The regime’s Labor Ministry has ordered employment agencies to submit their lists of Myanmar migrant workers to the central bank and Foreign Ministry.
The order was issued late last month in the wake of new rules requiring migrant workers to remit a quarter of their wages through the junta-run banking system.
There are 484 local and foreign employment agencies in Myanmar, according to the ministry. It threatened to take legal action against 70 agencies it said had still not submitted migrant worker lists.
Agencies were required to submit the lists every three or six months under the now ousted civilian NLD government, but the junta has changed this to the first five days of every month.
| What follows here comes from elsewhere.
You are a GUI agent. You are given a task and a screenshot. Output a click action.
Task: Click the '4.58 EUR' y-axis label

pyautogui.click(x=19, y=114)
Non-compliant agencies will be suspended, warned, and then dissolved if they fail to submit lists again, said the ministry.
“The difference now is that we have to submit the lists to the Central Bank of Myanmar and Foreign Ministry too,” an employment agency manager said.
The two junta agencies will presumably use the lists to check that remittances are being sent back home, the manager added.
“They are starved of foreign currency. So, they are targeting remittances of migrant workers by putting pressure on employment agencies.”
Last month, the regime demanded that expatriate workers remit at least 25 percent of their foreign currency income back home through the country’s banking system.
Migrant workers who do not comply will be barred from working overseas for three years after their current work permit expires, the announcement warned. The regulation took effect on September 1.
On September 23, the regime made changes to the tax law, forcing Myanmar migrant workers to pay a tax of at least 10 percent on incomes earned in other countries.
The top destinations for Myanmar migrant workers are Thailand, Malaysia, Japan, and South Korea, under memoranda of understanding between governments. Recruitment of Myanmar workers in Thailand and Malaysia is now declining, according to employment agencies.